San Antonio mayoral update

https://i2.wp.com/www.workplacerantings.com/wp-content/uploads/2013/05/Leticia-Van-de-PutteTWITTER.jpg

As the astute will recall, Julian Castro, the longtime Mayor of San Antonio, left his post over the summer in order to become the Secretary of Housing and Urban Development in Washington. The San Antonio City Council settled on Ivy Taylor, one of their own, to serve as the interim Mayor until the next regularly scheduled general election in May 2015. One of the reasons for her appointment was that she strongly hinted that she would not run herself next year. This has prompted a wide open field for those interested to take the helm at the country’s seventh biggest city.

If you are left wondering exactly what relevance this has to state politics, the growing list of prospective candidates should clear things up. In addition to a couple of incumbent City Councilmembers, namely Ray Lopez and Ron Nirenberg, names with statewide followings have either already tossed their hats or are thinking intently about the subject.
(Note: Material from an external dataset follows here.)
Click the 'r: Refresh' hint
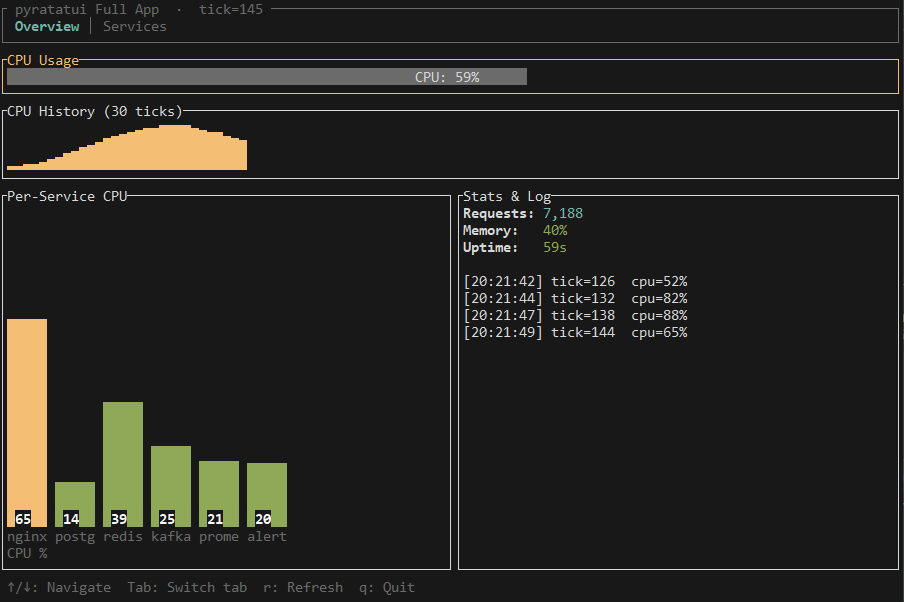This screenshot has height=602, width=904. (x=302, y=588)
First up, State Representative Mike Villarreal (D-Bexar County), who has been openly running for Mayor since the summer, announced today that he would be resigning his legislative seat shortly in order to fully focus on the election as well as allow Governor Rick Perry to call a special election as early as December. The Texas Tribune has the full story on that.

Not to be outdone, the San Antonio Express-News reports that State Senator Leticia Van de Putte (D-Bexar County) is now also seriously considering a mayoral bid. Back in July, when this subject first came up, she unequivocally denied the rumor. “Under no circumstance will I be running for Mayor of San Antonio,” she told the Express-News at the time. Van de Putte, the Democratic candidate for Lieutenant Governor who was handed a 19 point loss last Tuesday, appears to have now had a change of heart.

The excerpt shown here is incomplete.